“Vanitas vanitatum, omnia vanitas.” That, of course, is the opening sentence of the book of Ecclesiastes, as translated into Latin by St. Jerome. “Vanity of vanities, all is vanity,” as the King James Version has it.
The book takes it name from its speaker. “Eccleasiastes” is a Greek rendering of the Hebrew “Qoholeth,” variously thought to mean Preacher or Teacher, though it could also be understood as Member of the Assembly.
He identifies himself in the opening sentence as son of David, king in Jerusalem, and tradition has held that the author was Solomon. Be that as it may, he is someone who has seen enough of life to no longer be taken in by it.
Practically everybody is familiar with some of the book, thanks to Pete Seeger’s having adapted the opening lines of the third chapter into “Turn, Turn, Turn,” the treacly peace ditty best-known in a super-saccharine version by the Byrds. (who also ruined Bob Dylan’s “Mr. Tambourine Man”).
Nothing is saccharine about Qoholeth himself, though (what follows is the Douay-Rheims version, which is less evasive than the King James version):
And I saw that wisdom excelled folly, as much as light differeth from darkness.
The eyes of a wise man are in his head: the fool walketh in darkness: and I learned that they were to die both alike.
And I said in my heart: If the death of the fool and mine shall be one, what doth it avail me, that I have applied myself more to the study of wisdom? And speaking with my own mind, I perceived that this also was vanity.
For there shall be no remembrance of the wise no more than of the fool for ever, and the times to come shall cover all things together with oblivion: the learned dieth in like manner as the unlearned.
And therefore I was weary of my life, when I saw that all things under the sun are evil, and all vanity and vexation of spirit.
I don’t imagine this text serves often as the basis for a sermon. Oh, I’m sure that bit in the first verse contrasting wisdom and folly gets cited. But the rest? Not so much.
As it happens, Ecclesiastes is eminently quotable. He’s the guy who coined the phrase about a fly in the ointment. He cautioned us that “the race is not to the swift,” reminded us that there is “nothing new under the sun,” and advised that there is “no better thing under the sun, than to eat, and to drink, and to be merry.”
But, as I noted earlier, he tends to be quoted with care and discrimination. He’ll be cited approvingly for encouraging us that “whatsoever thy hand findeth to do, do it with thy might,” but his reason for saying that is likely to be overlooked: “for there is no work, nor device, nor knowledge, nor wisdom, in the grave, whither thou goest.”

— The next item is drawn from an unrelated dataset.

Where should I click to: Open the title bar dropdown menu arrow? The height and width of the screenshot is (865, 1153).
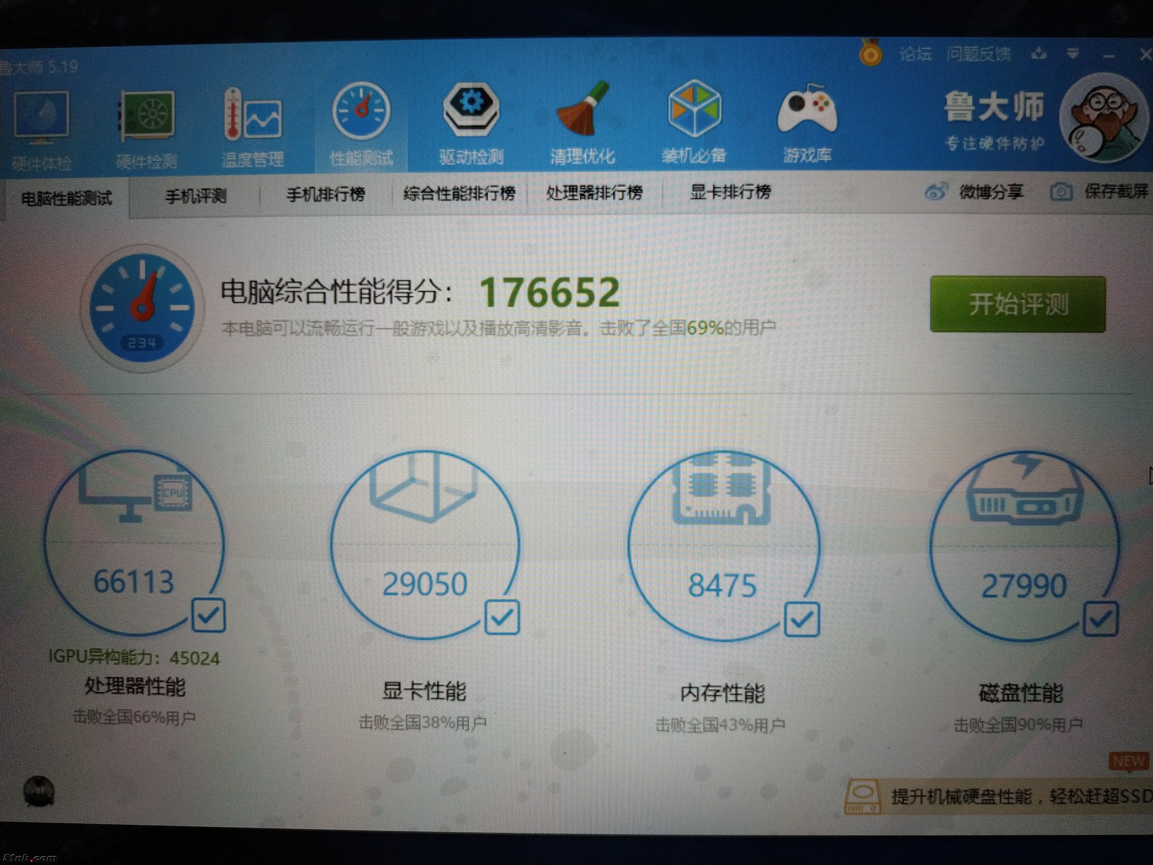(1072, 53)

For Ecclesiastes, death is death. Life is a parenthesis between one darkness and another. But no less precious for that: “Truly the light is sweet, and a pleasant thing it is for the eyes to behold the sun.”
And no less a gift from God. For Ecclesiastes is no atheist. In his view, we are created for a space of time, and we should make the most of it, and be grateful for it. It is a religious outlook quite different from what we have become used to. And it makes me wonder how many people of faith would love God, as they say they do, if they thought the way Ecclesiastes did.
Just imagine: To ask nothing more of God than the brief flicker of being that life may amount to. It is an outlook aptly summarized by John Hall Wheelock, in a poem called “Dear Men and Women”:
I have learned it from them at last, who am now grown old
A happy man, that the nature of things is tragic
And meaningful beyond words, that to have lived
Even if once only, once and no more,
Will have been — oh, how truly — worth it.
That’s religion made of sterner stuff indeed.